I'm sorry for asking tutorials instead of reporting actual issues, but I just can't wrap my head around some methods with only the support of the ic4 documentation.

I'm trying to copy an ImageBuffer for image processing of a single frame. The problem I have is that I can't find how to call CopyFrom() into a new ImageBuffer that I would create. The only way I found to access a buffer is calling FromMemory, but, correct me if I'm wrong, I'm just pointing on the buffer and rewriting its content rewrites the original buffer content as well.

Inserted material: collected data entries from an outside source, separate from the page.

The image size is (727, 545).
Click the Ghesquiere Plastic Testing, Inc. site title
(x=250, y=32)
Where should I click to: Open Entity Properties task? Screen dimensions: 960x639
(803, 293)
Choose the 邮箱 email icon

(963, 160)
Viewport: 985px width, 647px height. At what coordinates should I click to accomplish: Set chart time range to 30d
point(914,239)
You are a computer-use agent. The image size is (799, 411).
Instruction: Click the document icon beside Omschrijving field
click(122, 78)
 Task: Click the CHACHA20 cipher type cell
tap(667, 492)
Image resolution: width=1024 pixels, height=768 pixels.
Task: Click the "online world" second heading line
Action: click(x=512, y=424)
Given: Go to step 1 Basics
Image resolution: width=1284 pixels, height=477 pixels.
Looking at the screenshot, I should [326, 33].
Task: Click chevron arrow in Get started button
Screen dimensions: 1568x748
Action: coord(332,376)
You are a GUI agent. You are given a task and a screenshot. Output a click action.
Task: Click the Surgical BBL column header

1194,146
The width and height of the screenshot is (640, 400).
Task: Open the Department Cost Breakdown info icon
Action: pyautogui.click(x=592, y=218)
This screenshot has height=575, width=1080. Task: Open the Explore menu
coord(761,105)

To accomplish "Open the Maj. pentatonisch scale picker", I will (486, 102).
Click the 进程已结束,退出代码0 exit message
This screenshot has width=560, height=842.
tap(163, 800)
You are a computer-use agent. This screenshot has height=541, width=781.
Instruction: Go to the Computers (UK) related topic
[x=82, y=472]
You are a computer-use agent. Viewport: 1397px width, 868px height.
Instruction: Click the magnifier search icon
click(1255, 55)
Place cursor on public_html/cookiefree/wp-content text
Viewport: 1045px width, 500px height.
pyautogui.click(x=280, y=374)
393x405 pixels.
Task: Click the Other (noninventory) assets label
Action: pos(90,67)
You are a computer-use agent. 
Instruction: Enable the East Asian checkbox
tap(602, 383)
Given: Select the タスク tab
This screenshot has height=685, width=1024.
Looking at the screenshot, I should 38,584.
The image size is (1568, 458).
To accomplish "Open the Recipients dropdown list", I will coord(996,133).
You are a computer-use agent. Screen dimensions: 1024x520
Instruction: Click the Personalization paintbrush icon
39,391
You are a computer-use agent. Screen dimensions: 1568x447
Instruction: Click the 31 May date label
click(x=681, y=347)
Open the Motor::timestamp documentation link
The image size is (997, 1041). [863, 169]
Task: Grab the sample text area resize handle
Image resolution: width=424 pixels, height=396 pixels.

TL;DR: I want to copy the ImageBuffer, but I can't create a ImageBuffer on my own, so I can't call ImageBuffer.CopyFrom(). The only way I can think of to get a reference ImageBuffer and a copy of it to modify is to get another ImageBuffer.FromMemory of a frame I don't care about and to CopyFrom() towards it.

TIS-Tim commented 4 months ago

No worries, every question has the chance to improve the documentation!

To create your own ImageBuffer objects you can create a BufferPool, and then request buffers using GetBuffer on that.

It will even automatically do some smart caching for you to avoid unnecessary memory allocations.

However: In many situations where you think you need a copy, a reference might already suffice. If your program holds a reference to an ImageBuffer object it got from a sink, it owns the buffer and can keep it. Just make sure the sink allocates enough buffers so that streaming can continue, if that is required.

5CoJL commented 4 months ago

Thank you dearly for the support.

I understand I should try to only maintain a single reference. However, calling your ImageBuffer.SaveAsPng() makes a convenient ImageBuffer-to-png-conversion. And if I want to tweak an image directly from the buffer and acquire the png, I figured I would write in the ImageBuffer via its pointer, and call SaveAsPng on the reference.

However, this effectively overwrites my initial ImageBuffer. Hence my query for additional ImageBuffers to make sure I only get a copy of the ImageBuffer I want to rewrite.

Would you recommend a better approach ? First thing that comes to mind is to re-rewrite the reference to its original state, but 1'440'000 pixels over and over again seems a little op-hungry. As I'm using a very few amount of frames, I was aiming for instead being a little more memory-hungry and getting more ImageBuffers on the go.

Edit: I'm using multiple tweaking algorithms, applying each of them to a single frame. Hence my need for multiple ImageBuffers

TIS-Tim commented 4 months ago

If you need the unmodified data and modified data at the same time, there obviously is no way around a copy.

In regards to memory bandwidth, it might be beneficial to perform the copy operation as part of the transformation algorithm (instead of copying first and then modify, writing the same memory again).